Compression Stockings: In most people with CVI, compression stockings are essential to the treatment plan. Compression stockings are elastic stockings that squeeze your veins and assist the leg muscle pump in pushing blood back up toward the heart to decrease swelling. They are available in different compression strengths and lengths and should be prescribed by your vascular specialist according to your medical needs. Many insurance carriers cover them with a prescription. There are brands available that are remarkably stylish and will blend well into any wardrobe. They should be worn regularly during the day, and removed at night. With regular use they can decrease symptoms of swelling, aching, chronic skin irritation, help heal and prevent venous stasis ulcers.

CVI illustration

Ligation and Stripping often are performed in combination. Vein ligation is a procedure in which a vascular surgeon cuts and ties off the problem veins. Stripping is the surgical removal of larger veins through two small incisions.

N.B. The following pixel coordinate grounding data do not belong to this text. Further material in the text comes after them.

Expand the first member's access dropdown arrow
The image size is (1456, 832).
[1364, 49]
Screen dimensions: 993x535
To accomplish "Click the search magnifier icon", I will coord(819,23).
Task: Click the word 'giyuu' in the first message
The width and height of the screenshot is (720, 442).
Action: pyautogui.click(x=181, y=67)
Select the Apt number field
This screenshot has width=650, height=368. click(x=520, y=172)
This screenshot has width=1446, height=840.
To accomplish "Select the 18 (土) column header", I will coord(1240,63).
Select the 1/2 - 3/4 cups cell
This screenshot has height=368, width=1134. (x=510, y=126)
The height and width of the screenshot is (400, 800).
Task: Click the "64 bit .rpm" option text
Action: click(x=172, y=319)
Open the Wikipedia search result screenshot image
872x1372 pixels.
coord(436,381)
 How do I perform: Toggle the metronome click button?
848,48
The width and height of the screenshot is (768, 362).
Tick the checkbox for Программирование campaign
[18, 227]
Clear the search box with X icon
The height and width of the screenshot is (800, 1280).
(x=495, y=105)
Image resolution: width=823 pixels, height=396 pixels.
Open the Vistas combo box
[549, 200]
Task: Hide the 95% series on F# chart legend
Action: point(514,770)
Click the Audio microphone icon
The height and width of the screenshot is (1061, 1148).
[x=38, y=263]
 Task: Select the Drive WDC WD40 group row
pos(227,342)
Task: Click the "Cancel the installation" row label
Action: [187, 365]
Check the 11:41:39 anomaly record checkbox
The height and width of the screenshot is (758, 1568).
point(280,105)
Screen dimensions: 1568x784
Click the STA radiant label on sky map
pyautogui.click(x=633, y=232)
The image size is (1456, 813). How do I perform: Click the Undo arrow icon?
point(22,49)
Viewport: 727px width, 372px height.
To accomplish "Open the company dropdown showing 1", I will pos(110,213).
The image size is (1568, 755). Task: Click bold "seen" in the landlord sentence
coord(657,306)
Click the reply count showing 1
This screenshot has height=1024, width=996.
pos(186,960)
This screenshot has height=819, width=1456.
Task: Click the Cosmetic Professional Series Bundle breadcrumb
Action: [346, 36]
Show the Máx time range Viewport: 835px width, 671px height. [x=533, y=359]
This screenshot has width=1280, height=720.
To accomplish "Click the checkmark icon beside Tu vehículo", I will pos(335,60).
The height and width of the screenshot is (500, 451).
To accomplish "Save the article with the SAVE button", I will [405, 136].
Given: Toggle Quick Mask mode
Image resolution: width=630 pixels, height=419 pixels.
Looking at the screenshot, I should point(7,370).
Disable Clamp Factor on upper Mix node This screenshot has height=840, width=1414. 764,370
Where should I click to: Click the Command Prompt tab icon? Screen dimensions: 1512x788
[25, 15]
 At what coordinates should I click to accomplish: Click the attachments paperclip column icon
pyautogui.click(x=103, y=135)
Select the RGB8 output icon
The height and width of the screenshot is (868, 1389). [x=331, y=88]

Vein Bypass is used for treatment of CVI in the upper thigh or pelvis and only in the most severe cases, when other treatment options have not been effective. It involves using a graft, or a transplanted vein from elsewhere in your body to reroute blood around the blocked vein that is causing CVI.

Angioplasty and Stenting is a procedure that opens a narrowed or blocked vein. Angioplasty uses a tiny balloon to push open a narrowed or blocked area in a vein. The stent is a tiny metal mesh tube that is placed inside the vein to prevent it from narrowing again. The procedure is performed through a small needle puncture in the back of the knee, or in the groin. A contrast dye is used to help the surgeon see the blood vessels on x-ray and direct the balloon and stent into the correct positions.